Ritornare con la mente ad eventi ed emozioni passate ci fa capire il motivo di scelte che forse oggi non faremmo più ma in quel momento rappresentavano l’unico modo possibile e questo ci aiuta a perdonarci, ad alleviare quei sensi di colpa che spesso avvelenano la nostra vita.
Andare alla scoperta di pezzi lontani della nostra storia vuol  dire anche riannodare fili che credevamo persi , trovando il coraggio di elaborare eventi che sembravano compiuti , giungendo a spiegazioni fino a quel momento rimaste nascoste, aprendosi così spazi di progettualità e cambiamento e permettendoci di intravedere ciò che è possibile fare ancora.
Andare alla ricerca dei ricordi, serve anche a ricercare la bellezza di tanti momenti che abbiamo dimenticato . Gli esercizi della memoria, ci aiutano a tirarli fuori, e così ..... a sorridere di più.
Scrivere di sé e condividere la nostra esperienza con altri, significa offrire ad altri la possibilità di conoscerci così come noi ci percepiamo riscoprendo il nostro valore , arricchendo la nostra immagine e di conseguenza aumentando la nostra autostima. Ci permette inoltre di trovare cose comuni e punti di contatto sentendosi così vicini e sviluppando sentimenti di unione. Crea comunicazione.
Narrare di sé, aiuta ad acquisire sicurezza. Ad operare delle scelte ascoltando le nostre intuizioni più profonde, superando la paura del  giudizio degli altri.
E da ultimo l’aspetto più importante è sentire che si è vissuto e che si sta ancora vivendo.
Gloria Gaetano

Spunti di riflessione

L'immaginazione , la creatività servono a ricomporre il filo di senso e l'immagine profonde di noi.

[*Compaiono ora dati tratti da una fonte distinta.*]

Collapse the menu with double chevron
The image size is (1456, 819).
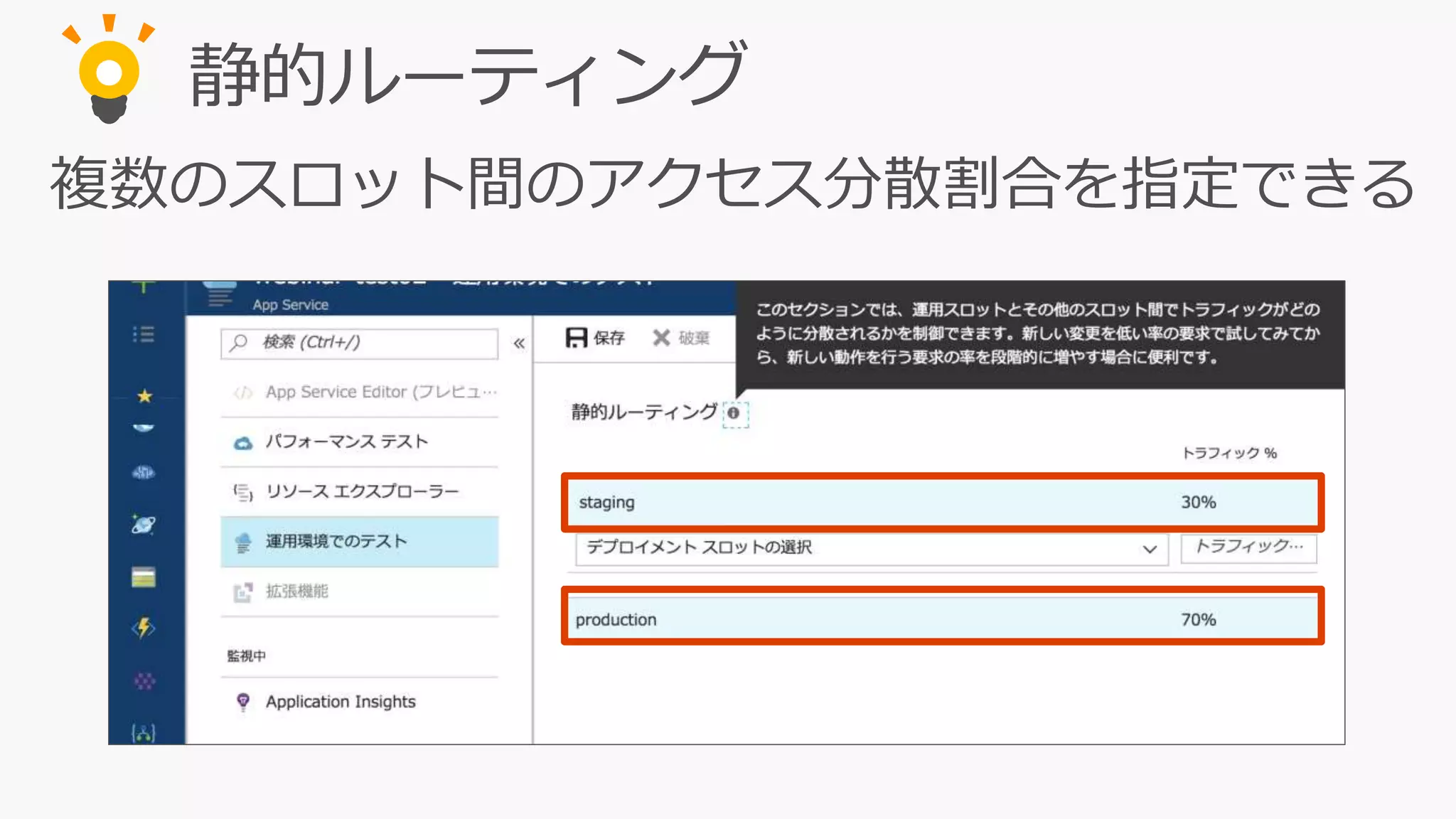pyautogui.click(x=519, y=343)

Indubbiamente la visione creativa nasce sempre da esperienze negative spesso traumatiche , ma come dice Jung ,”l'angoscia aspira alla cultura” e la cultura con lo scavo della memoria, con l'arte, con la scrittura può creare le condizioni necessarie per ricomporre “ frammenti” e trovare un varco nel tunnel delle vicende sconnesse che sfaldano la nostra interiorità.